All lines from the start of the listing below through the line containing "Click the thumbnail stamped 00:03:48" are to be written out again exactly, and no others.
◇ ◇ ◇ ◇ ◇ ◇ ◇
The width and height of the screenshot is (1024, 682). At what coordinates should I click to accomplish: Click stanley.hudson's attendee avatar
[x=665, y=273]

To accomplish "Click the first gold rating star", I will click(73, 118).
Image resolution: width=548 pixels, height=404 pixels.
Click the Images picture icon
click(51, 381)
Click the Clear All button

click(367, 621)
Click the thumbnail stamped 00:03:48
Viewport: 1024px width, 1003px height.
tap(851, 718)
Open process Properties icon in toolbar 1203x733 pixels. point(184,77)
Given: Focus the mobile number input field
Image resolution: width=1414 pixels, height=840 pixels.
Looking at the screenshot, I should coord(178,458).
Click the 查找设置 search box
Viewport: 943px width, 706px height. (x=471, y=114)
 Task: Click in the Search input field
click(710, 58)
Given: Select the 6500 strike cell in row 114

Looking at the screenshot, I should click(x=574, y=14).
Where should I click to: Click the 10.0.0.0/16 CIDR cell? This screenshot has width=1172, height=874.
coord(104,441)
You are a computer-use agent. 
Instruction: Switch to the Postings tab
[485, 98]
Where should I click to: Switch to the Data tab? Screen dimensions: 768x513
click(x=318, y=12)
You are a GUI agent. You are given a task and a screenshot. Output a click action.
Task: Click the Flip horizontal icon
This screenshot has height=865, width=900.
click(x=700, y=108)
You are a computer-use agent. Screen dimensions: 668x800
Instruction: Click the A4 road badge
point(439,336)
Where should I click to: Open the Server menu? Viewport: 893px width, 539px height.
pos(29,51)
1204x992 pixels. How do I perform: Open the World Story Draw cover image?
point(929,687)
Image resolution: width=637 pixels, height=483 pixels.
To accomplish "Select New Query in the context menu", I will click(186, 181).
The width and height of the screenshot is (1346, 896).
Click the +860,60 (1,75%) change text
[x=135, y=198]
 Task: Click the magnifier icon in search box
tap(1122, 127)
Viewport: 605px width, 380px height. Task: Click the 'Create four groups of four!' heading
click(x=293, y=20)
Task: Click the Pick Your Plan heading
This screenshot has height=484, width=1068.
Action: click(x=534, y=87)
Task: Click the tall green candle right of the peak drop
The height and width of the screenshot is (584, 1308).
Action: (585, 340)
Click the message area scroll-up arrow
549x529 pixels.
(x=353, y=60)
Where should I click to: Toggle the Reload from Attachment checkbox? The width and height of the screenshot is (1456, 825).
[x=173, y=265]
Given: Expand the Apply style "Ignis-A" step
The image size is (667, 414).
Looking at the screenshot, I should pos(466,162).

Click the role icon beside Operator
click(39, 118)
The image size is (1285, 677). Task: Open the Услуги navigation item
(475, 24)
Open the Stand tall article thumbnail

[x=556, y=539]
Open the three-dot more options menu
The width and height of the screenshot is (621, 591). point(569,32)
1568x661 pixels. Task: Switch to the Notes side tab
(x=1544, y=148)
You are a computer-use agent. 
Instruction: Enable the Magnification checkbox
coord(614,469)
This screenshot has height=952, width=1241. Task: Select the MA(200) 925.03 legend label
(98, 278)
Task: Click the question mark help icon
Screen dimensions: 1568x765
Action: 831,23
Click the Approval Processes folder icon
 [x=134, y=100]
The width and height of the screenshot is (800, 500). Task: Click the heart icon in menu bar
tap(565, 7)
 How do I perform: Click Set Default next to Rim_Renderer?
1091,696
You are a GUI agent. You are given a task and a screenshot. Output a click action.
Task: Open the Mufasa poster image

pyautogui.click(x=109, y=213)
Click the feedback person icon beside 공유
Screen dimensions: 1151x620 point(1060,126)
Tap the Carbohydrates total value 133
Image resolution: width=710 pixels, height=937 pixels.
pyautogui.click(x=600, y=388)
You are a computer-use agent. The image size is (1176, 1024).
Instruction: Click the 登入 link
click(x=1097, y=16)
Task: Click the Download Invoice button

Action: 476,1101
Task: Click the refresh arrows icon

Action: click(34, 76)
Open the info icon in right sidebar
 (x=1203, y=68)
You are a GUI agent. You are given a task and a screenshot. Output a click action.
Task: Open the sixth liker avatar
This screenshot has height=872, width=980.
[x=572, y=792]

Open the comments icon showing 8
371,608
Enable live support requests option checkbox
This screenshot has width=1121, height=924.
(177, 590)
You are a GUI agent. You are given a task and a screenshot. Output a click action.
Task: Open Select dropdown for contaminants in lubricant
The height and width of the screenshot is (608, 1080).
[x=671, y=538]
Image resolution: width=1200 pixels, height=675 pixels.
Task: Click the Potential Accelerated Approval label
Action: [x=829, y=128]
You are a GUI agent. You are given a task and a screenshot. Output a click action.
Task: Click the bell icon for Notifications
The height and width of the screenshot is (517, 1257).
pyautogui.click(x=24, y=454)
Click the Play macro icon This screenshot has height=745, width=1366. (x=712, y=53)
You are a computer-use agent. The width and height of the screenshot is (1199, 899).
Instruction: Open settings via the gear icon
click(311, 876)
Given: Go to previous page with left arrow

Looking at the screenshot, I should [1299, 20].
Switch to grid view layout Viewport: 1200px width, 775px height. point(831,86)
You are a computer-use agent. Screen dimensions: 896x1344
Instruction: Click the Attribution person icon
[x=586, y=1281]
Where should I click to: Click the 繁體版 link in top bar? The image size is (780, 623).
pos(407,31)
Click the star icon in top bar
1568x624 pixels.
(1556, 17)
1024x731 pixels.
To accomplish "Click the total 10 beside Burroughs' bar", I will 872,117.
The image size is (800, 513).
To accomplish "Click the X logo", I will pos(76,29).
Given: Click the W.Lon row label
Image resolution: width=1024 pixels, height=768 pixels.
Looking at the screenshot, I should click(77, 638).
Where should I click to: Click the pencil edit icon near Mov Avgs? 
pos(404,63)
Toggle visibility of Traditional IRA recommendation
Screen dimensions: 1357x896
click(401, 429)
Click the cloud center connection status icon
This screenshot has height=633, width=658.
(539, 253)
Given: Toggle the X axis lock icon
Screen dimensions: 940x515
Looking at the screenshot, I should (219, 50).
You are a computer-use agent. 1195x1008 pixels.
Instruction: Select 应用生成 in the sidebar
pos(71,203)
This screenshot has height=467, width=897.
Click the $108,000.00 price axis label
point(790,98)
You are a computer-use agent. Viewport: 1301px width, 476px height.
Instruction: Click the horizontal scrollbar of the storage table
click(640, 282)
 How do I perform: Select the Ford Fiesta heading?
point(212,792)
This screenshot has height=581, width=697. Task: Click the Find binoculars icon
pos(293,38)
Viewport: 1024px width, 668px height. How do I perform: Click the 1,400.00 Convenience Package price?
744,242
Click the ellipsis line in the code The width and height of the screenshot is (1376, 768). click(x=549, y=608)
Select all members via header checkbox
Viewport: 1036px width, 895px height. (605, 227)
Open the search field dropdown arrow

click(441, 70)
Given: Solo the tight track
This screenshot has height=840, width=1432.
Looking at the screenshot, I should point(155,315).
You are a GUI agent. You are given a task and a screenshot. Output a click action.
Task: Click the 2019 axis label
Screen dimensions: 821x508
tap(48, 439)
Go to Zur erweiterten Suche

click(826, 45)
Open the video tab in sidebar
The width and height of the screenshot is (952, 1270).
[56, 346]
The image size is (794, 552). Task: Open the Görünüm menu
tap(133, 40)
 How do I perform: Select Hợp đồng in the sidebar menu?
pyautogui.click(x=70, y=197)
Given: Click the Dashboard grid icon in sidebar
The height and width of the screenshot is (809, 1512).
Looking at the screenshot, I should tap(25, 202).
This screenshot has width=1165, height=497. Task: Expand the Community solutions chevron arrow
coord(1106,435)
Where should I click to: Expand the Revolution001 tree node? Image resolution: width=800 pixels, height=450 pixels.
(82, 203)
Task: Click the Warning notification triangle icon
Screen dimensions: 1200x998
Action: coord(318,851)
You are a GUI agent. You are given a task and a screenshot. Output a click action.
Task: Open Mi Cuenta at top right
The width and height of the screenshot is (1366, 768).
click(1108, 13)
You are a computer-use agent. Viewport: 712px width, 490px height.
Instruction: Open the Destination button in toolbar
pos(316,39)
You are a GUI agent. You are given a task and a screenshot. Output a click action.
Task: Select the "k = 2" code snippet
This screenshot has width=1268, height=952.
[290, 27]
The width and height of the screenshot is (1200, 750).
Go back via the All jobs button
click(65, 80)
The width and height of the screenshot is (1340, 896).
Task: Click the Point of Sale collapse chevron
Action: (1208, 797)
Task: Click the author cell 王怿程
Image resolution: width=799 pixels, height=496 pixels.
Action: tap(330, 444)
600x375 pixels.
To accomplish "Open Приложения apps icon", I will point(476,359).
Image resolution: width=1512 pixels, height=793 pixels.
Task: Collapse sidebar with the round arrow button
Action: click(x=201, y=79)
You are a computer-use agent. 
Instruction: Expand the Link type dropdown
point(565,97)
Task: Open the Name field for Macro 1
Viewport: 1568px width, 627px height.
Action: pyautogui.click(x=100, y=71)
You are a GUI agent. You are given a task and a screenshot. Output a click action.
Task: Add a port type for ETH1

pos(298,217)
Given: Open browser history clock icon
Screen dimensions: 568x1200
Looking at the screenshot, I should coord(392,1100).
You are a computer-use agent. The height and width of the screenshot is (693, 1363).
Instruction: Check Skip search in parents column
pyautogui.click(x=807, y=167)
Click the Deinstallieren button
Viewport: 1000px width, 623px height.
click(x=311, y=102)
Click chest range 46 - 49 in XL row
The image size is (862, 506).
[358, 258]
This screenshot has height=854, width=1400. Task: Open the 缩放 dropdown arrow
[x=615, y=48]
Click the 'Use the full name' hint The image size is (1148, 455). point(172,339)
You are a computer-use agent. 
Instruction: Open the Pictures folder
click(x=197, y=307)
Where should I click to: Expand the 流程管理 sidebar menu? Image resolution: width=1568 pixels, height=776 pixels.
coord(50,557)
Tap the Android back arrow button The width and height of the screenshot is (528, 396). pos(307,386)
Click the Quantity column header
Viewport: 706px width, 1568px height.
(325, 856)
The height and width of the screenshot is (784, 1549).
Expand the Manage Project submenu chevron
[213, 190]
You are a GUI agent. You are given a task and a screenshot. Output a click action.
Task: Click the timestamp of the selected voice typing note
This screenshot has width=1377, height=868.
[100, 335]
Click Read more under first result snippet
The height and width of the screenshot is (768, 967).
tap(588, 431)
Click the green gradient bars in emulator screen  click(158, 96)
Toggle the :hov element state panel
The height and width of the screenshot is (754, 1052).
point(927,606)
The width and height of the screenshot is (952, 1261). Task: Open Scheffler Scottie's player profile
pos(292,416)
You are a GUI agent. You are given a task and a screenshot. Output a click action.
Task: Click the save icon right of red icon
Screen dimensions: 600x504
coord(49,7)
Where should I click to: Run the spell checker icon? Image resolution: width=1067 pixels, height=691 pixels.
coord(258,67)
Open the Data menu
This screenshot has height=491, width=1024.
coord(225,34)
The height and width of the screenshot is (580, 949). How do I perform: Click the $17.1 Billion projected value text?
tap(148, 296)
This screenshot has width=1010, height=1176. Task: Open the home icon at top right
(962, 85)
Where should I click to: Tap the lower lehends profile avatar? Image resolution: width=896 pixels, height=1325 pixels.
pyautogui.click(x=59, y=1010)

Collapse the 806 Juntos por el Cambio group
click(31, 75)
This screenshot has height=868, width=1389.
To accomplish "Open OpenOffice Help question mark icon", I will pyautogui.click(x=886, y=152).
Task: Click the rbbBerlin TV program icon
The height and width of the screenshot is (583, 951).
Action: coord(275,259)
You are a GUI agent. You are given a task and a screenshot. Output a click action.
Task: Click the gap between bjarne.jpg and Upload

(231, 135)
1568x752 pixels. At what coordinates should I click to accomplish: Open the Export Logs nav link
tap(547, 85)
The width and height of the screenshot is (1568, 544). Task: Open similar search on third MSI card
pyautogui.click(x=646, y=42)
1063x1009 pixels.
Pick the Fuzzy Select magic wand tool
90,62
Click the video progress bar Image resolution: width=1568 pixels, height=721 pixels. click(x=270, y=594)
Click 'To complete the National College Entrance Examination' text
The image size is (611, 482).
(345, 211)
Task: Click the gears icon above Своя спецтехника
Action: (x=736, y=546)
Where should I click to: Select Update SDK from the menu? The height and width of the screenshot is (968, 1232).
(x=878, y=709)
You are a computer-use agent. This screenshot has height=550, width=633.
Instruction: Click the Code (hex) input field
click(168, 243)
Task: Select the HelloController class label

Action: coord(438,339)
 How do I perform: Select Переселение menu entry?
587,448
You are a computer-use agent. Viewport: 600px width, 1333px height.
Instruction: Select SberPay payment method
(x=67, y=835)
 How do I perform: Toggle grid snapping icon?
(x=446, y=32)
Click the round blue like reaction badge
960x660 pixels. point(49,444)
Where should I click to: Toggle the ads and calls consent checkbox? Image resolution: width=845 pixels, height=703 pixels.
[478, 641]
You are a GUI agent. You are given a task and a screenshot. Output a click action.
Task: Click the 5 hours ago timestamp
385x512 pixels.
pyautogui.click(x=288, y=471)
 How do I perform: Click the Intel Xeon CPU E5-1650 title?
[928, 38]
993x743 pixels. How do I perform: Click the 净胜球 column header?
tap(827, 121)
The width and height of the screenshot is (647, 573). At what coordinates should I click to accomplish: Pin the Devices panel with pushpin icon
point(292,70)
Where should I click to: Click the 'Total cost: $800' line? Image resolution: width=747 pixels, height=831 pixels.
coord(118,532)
◇ ◇ ◇ ◇ ◇ ◇ ◇
» ANSWER TO THIS TASK
The width and height of the screenshot is (1024, 682). At what coordinates should I click to accomplish: Click stanley.hudson's attendee avatar
[x=665, y=273]

To accomplish "Click the first gold rating star", I will click(73, 118).
Image resolution: width=548 pixels, height=404 pixels.
Click the Images picture icon
click(51, 381)
Click the Clear All button

click(367, 621)
Click the thumbnail stamped 00:03:48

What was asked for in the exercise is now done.